Data records
= = = = =
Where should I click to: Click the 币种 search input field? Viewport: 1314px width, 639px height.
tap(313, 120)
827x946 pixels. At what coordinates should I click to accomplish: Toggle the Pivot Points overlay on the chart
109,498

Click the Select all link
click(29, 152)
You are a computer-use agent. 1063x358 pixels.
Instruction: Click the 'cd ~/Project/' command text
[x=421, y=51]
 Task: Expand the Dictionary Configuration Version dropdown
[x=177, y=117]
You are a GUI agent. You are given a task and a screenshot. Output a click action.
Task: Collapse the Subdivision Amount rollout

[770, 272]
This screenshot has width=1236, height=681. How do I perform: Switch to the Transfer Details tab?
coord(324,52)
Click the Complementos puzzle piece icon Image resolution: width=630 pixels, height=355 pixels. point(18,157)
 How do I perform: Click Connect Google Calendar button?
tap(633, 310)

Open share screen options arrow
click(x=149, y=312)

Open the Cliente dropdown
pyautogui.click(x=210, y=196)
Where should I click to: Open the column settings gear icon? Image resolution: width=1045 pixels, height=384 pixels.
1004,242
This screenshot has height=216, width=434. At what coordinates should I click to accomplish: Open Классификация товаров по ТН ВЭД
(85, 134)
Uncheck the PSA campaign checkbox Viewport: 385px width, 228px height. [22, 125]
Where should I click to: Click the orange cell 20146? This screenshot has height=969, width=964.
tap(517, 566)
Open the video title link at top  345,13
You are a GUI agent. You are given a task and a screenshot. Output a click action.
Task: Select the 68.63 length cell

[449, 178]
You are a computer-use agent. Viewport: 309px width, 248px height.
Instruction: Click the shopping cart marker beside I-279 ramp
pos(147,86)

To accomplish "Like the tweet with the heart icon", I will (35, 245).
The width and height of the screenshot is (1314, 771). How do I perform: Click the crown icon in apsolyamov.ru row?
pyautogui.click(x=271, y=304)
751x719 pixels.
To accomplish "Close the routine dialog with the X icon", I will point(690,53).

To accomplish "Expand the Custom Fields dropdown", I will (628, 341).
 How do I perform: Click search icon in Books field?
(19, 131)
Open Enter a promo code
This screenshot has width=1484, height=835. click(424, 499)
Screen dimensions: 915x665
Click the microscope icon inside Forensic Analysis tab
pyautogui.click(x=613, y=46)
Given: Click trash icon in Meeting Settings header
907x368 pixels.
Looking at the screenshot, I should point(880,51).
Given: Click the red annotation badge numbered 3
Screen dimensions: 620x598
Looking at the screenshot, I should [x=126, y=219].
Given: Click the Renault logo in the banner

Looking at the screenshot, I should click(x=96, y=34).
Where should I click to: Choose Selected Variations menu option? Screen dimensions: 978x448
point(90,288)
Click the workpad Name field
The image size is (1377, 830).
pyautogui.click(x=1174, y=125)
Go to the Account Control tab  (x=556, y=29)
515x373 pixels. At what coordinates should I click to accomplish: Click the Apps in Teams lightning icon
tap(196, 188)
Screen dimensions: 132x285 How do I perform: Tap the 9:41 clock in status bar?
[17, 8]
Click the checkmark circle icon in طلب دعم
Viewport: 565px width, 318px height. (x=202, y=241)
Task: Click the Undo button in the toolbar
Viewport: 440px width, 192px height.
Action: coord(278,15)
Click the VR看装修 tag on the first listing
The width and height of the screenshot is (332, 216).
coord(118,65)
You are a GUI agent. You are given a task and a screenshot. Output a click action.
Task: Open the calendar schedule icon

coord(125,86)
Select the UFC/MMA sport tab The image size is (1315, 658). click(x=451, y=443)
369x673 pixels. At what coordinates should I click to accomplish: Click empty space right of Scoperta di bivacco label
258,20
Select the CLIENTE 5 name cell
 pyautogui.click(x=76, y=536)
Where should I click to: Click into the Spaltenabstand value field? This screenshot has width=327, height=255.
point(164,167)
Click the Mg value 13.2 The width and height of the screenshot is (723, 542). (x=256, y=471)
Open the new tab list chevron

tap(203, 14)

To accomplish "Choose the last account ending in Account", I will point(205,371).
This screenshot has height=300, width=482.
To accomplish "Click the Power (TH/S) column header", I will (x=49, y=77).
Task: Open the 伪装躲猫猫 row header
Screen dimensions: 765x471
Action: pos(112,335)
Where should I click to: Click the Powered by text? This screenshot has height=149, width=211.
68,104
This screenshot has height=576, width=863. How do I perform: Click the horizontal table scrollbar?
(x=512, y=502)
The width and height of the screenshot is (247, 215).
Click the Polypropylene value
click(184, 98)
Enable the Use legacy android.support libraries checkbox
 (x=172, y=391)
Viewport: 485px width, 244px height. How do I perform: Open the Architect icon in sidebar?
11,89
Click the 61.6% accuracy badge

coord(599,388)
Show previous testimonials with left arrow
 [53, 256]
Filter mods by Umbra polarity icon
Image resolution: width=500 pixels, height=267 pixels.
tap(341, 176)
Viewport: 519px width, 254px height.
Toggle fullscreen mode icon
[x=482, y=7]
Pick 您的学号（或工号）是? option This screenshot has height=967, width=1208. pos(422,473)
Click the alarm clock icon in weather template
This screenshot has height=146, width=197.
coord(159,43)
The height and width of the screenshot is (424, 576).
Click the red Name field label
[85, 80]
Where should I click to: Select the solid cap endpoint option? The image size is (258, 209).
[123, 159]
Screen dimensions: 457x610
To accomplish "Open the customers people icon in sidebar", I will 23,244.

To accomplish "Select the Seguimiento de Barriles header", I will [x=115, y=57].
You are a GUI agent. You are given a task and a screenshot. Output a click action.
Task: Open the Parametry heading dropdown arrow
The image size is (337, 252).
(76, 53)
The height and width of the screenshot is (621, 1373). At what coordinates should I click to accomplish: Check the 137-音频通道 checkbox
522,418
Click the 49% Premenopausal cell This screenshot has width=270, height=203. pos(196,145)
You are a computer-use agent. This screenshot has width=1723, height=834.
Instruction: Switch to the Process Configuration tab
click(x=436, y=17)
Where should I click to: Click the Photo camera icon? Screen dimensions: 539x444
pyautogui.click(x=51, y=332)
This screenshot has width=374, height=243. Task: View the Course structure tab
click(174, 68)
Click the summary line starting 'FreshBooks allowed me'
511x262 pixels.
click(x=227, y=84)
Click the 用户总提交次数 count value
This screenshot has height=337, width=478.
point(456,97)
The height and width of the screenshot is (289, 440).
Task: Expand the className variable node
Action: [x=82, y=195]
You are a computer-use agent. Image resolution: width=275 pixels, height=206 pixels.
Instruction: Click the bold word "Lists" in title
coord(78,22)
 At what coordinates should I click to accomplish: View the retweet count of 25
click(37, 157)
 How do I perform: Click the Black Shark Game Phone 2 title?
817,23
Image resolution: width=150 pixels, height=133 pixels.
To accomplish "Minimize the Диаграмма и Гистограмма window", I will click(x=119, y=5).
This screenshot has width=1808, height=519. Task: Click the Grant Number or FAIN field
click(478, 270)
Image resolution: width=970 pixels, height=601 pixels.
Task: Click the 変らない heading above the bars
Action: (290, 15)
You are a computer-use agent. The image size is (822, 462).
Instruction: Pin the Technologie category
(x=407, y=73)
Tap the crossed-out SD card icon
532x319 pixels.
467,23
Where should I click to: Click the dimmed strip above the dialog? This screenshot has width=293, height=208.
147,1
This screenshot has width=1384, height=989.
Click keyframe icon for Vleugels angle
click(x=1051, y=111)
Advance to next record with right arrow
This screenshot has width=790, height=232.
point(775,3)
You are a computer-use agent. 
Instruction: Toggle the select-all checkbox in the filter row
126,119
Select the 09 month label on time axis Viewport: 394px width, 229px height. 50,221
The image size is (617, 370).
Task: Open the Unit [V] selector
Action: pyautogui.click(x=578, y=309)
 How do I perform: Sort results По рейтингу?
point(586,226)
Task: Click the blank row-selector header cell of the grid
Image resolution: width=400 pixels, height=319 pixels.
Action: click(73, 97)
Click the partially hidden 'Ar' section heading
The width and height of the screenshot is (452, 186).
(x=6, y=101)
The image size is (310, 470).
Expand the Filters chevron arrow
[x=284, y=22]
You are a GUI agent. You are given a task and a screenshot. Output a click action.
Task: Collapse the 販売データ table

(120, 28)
= = = = =
## Your objective:
The lines in the entries above that carry the word "Account" must be copied.

## Exercise solution:
Go to the Account Control tab  (x=556, y=29)
To accomplish "Choose the last account ending in Account", I will point(205,371).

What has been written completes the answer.